Para muitos profissionais da saúde, o sistema tributário atual — com PIS, Cofins, ISS, ICMS e regimes como Simples Nacional e Lucro Presumido — já é complexo. Com a nova legislação, surgem dois tributos unificados:
- CBS (Contribuição sobre Bens e Serviços)
- IBS (Imposto sobre Bens e Serviços)
Segundo a Receita Federal, o objetivo é simplificar. Na prática, porém, o impacto será diferente para cada clínica, dependendo do faturamento, tipo de serviço, regime tributário e estrutura societária.
Por isso, compreender essas mudanças ainda em 2025 e início de 2026 é essencial para evitar aumento inesperado de carga tributária.
O que muda com a CBS e o IBS para clínicas médicas?
A Reforma extingue tributos como:
- PIS
- Cofins
- ISS
- ICMS
E substitui por:
- CBS (federal)
- IBS (estadual/municipal)
A nova lógica é mais uniforme, mas não necessariamente mais barata.
Exemplo prático e realista:
Hoje, uma clínica enquadrada no Simples Nacional pode ter carga aproximada de 3,65%.
Com a nova estrutura, a alíquota pode chegar a 12% ou mais, dependendo do enquadramento final definido em regulamentos complementares.
Ou seja:
- Algumas clínicas terão aumento de carga tributária.
- Outras poderão encontrar oportunidades de economia, caso façam reestruturação e planejamento adequado.
Por que a diferença de impacto entre clínicas?
Cada clínica médica possui características próprias:
- faturamento
- composição societária
- tipo de serviço prestado
- regime tributário atual
- repasse de insumos
- modelo de contratação de profissionais
- estrutura administrativa
A Reforma Tributária não afeta todos da mesma forma.

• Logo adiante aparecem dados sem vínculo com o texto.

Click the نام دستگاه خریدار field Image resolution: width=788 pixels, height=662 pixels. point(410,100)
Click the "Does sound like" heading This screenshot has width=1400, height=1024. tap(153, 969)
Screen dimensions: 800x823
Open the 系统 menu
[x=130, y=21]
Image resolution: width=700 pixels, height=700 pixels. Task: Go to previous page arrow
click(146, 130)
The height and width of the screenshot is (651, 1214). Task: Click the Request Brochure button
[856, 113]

Duas clínicas com faturamento idêntico podem experimentar efeitos completamente opostos — uma pagando mais, outra economizando.

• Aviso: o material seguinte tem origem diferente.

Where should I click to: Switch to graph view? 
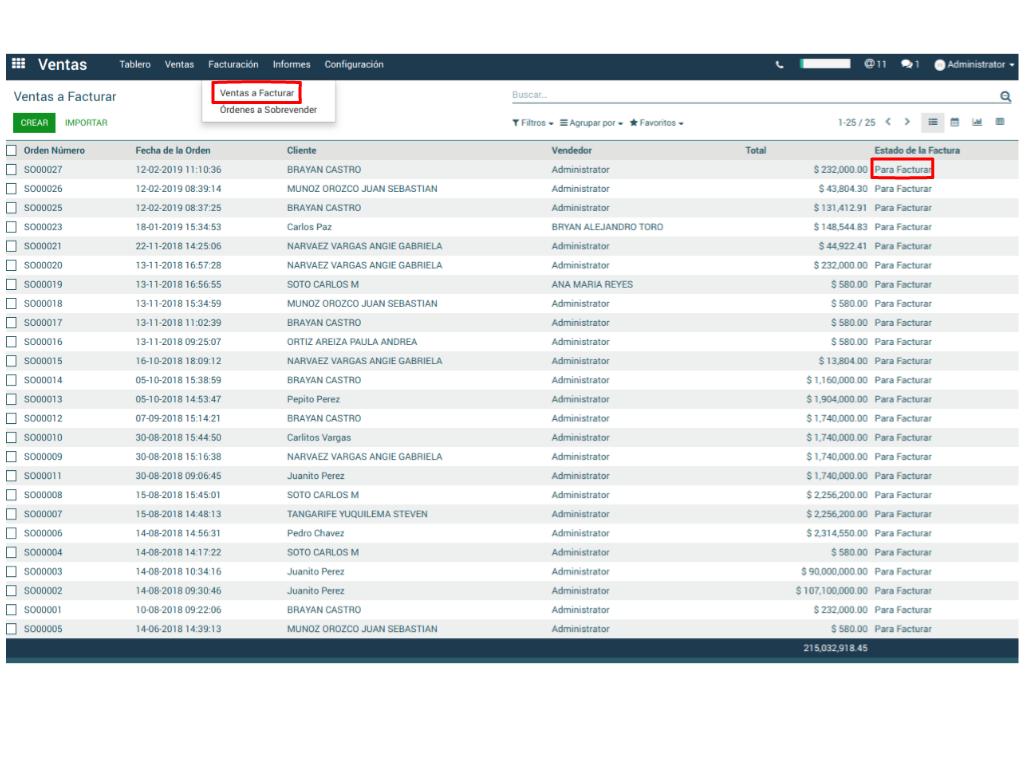pyautogui.click(x=977, y=122)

Simular cenários é essencial: o erro está em esperar as mudanças acontecerem
Com a nova lei, o que vai determinar o futuro financeiro da clínica não é a Reforma Tributária em si, mas a forma como a clínica se prepara para ela.
O ideal é começar agora:
1. Simulação de cenários
- Comparar carga tributária atual x carga tributária futura.
- Identificar pontos de pressão e oportunidades.
2. Revisão de contratos e modelos operacionais
- Contratos de profissionais
- Parcerias
- Prestadores
- Estrutura de grupos médicos
3. Decisão antecipada de enquadramento
Não esperar a mudança virar obrigatória para então reagir.
4. Ajuste de processos contábeis
Incluir ferramentas como ONVIO, relatórios atualizados e indicadores.
Conclusão: preparação é a diferença entre pagar mais ou pagar menos
A Reforma Tributária não deve ser vista apenas como mudança legal — é um divisor de águas para o setor de saúde. Clínicas que anteciparem a análise técnica poderão se beneficiar. As que ignorarem podem enfrentar aumento significativo de custos.